Bryce also played a key role in the coming of the present starting system in trotting, writing to the Press when controversy was raging about standing and clock rated starts stating that the yards (metres) system  from a stand was the fairest way to start a trotting race. Addington finally adopted the system soon afterward,

In the years between 1916 and 1936-James’s last drive in the race-the stable had run in 19 NZ Cups and been in the first four in 15 of them !

It included the first stable quinella in the great race.  In that era  the Bryce stable, then a showplace  at Hornby, used the  FIRST  fully constructed equine swimming pool in New Zealand.

There were all sorts of other records set as the Bryce family through sons Andy and Jimmy, one of them winning the forerunner to the Inter Dominions in Perth in the mid 1920’s, a huge pioneer undertaking in those far off days.All three Bryces won NZ Cups.

But wait there’s more.

In the early 1920’s it was reported that Bryce had 68 horses under his care at Hornby,

In those days many trainers only had five horses in work and 10 horses was considered a large racing stable. So we are talking about comparing Bryce with today’s trainers who have around 150 horses in their care. Not many. Probably not any.

Last Saturday All Stars, for example,had 58 in work or having a day off. In earlier years its numbers were higher but not in Bryce league.

Fortunately there weren’t any strike rate tables then,

The big team sometimes got James and his team into trouble. There was at least one court case by an owner claiming he had been ripped off because some of his horses were not in training at Hornby. Bryce sometimes sent horses into town to pull hansom cabs in the early stages of their preparation. It was simply too hard to work this many horses at home. Not enough hours in the day.

His huge numbers had a bad result in the late 1930’s when the great trainer, then a veteran,  had to declare bankruptcy after the toll taken by the Depression years. The showplace stable’s day had come as a result.  But he never lost his reputation as a horseman of remarkable ability.

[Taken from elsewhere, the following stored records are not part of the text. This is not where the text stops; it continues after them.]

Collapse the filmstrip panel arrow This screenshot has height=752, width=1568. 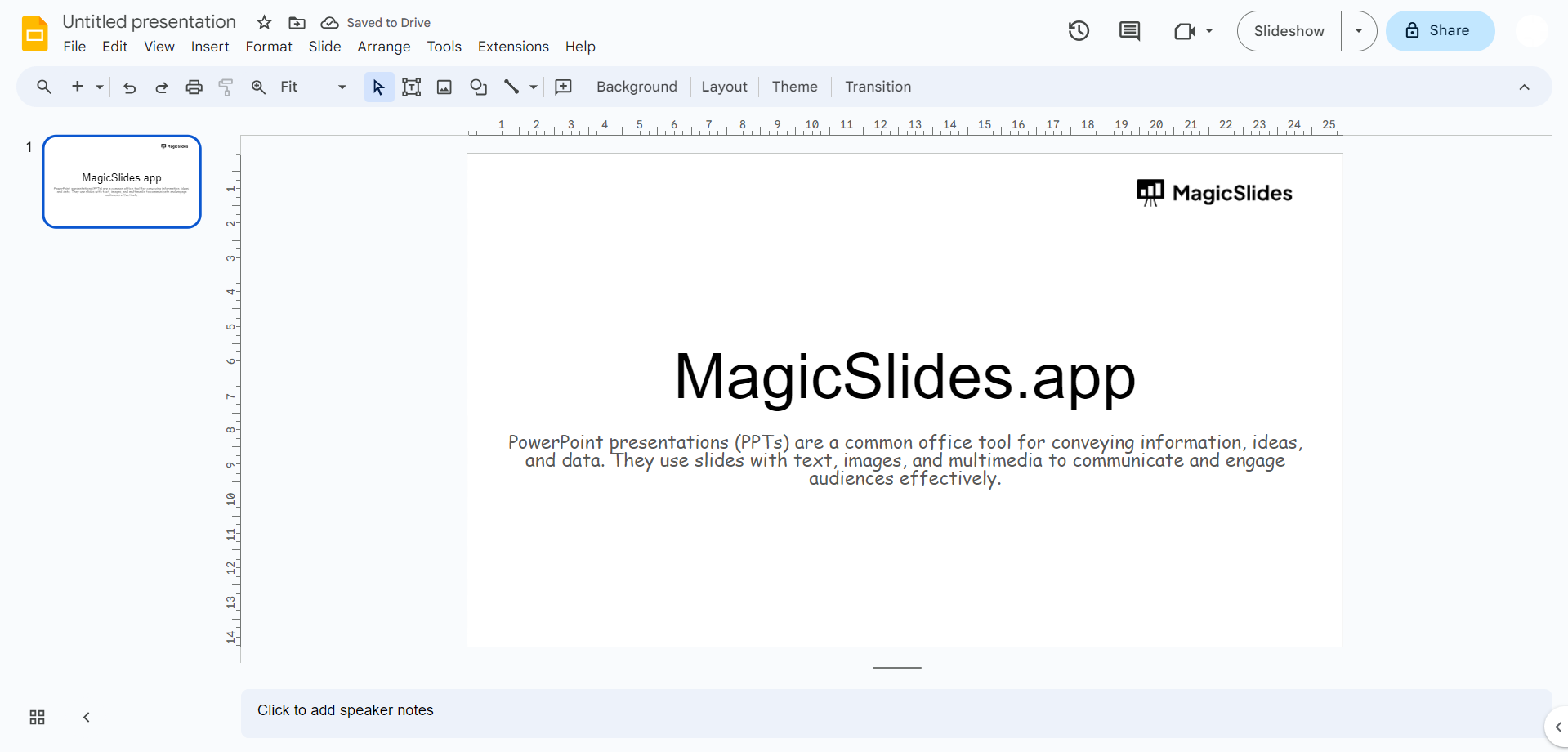point(87,717)
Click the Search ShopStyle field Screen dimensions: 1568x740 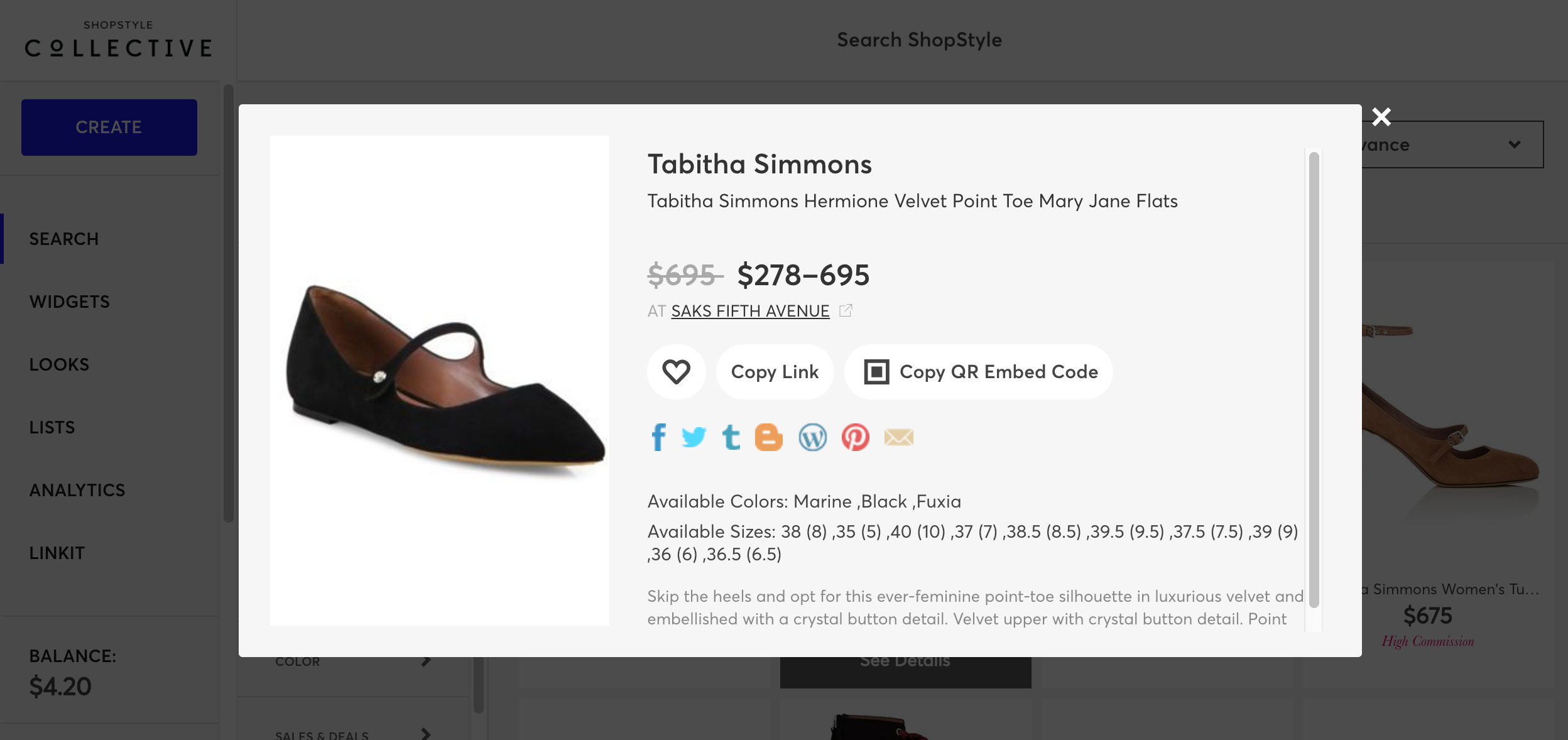[919, 40]
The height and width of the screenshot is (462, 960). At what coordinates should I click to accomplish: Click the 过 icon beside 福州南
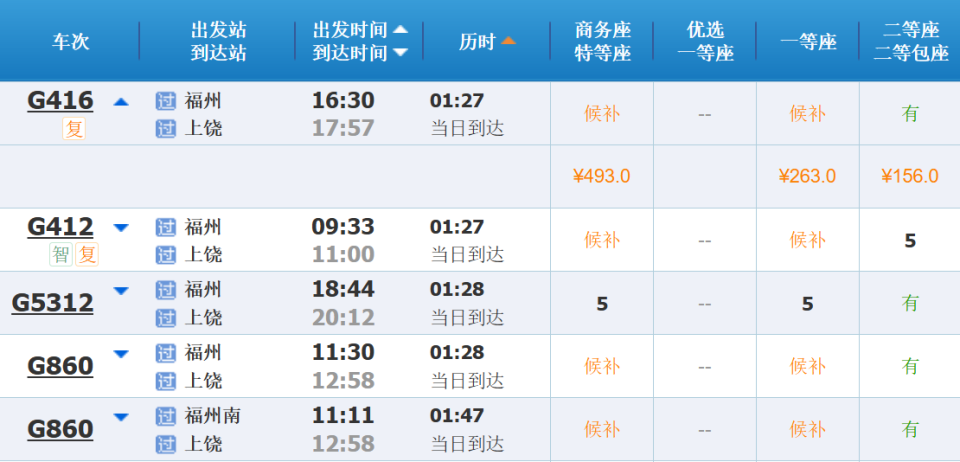165,416
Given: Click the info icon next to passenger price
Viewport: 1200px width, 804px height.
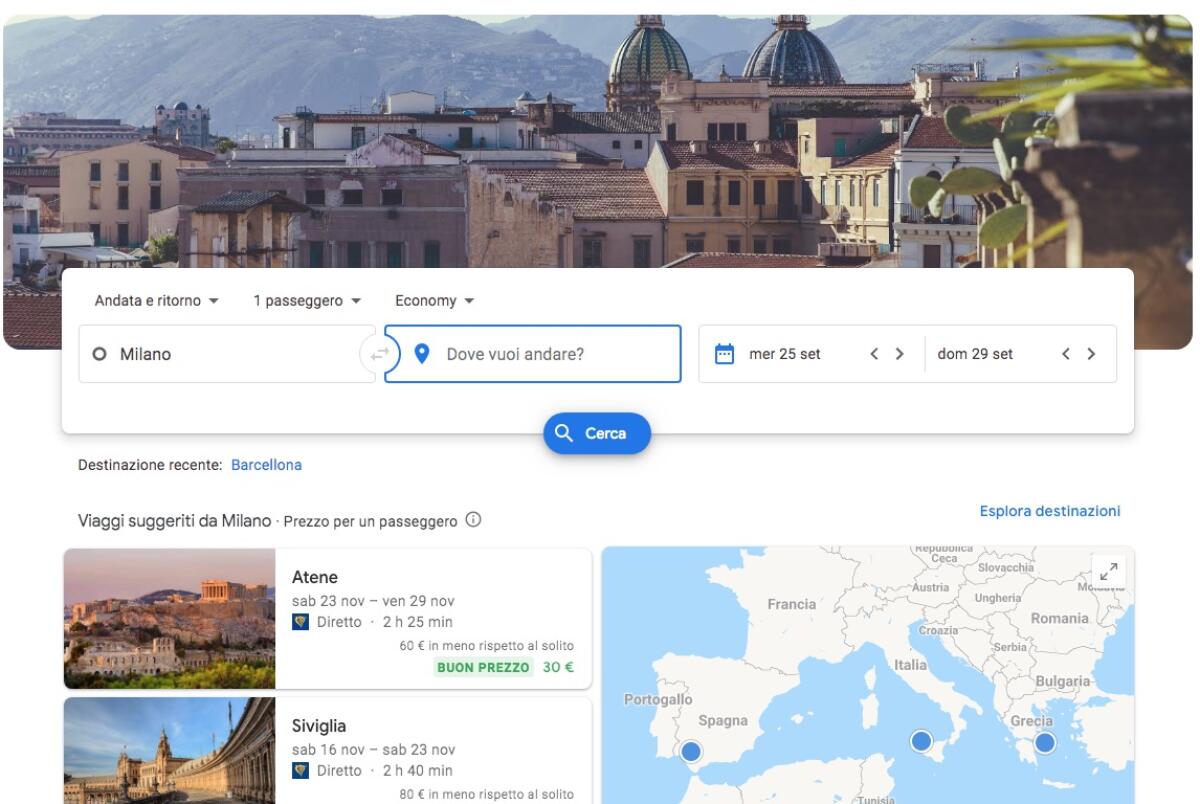Looking at the screenshot, I should 471,519.
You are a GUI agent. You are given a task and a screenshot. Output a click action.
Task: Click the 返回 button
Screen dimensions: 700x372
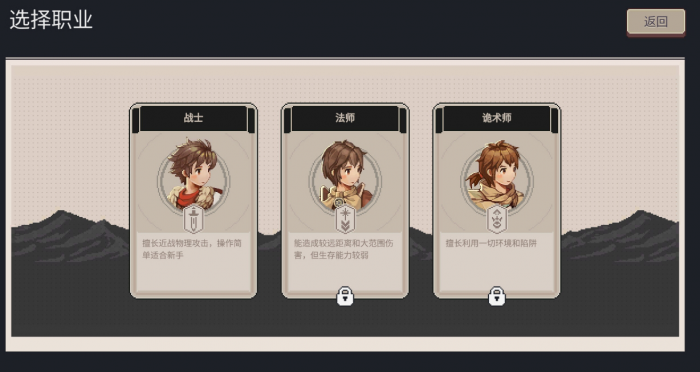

On the other hand the Bryce stable was in huge demand from owners wanting their good horses transferred there. Hard to turn them down. Bryce had lifted the standards since his arrival and only really battled when Bill Tomkinson and Jack Kennerley and others arrived from Australia later in the 1920’s.

James Bryce with 68 horses in work doesn’t seem to have done the game much harm after all.  But it must have been a headache at the time !

A WORLD RECORD DIVIDEND OF OVER 1000 TO ONE-BUT HOW COULD THAT ACTUALLY HAPPEN ?

Its quite well known that a grey mare called Wairoa Belle paid over 1000 pounds to win at a Nelson meeting in 1920. On a totalisator it was a world record win and place dividend. But how did it happen at a faraway meeting as Nelson was to the trotting world at large in those days ? Didn’t anybody know anything ? And how much money was going through the tote ?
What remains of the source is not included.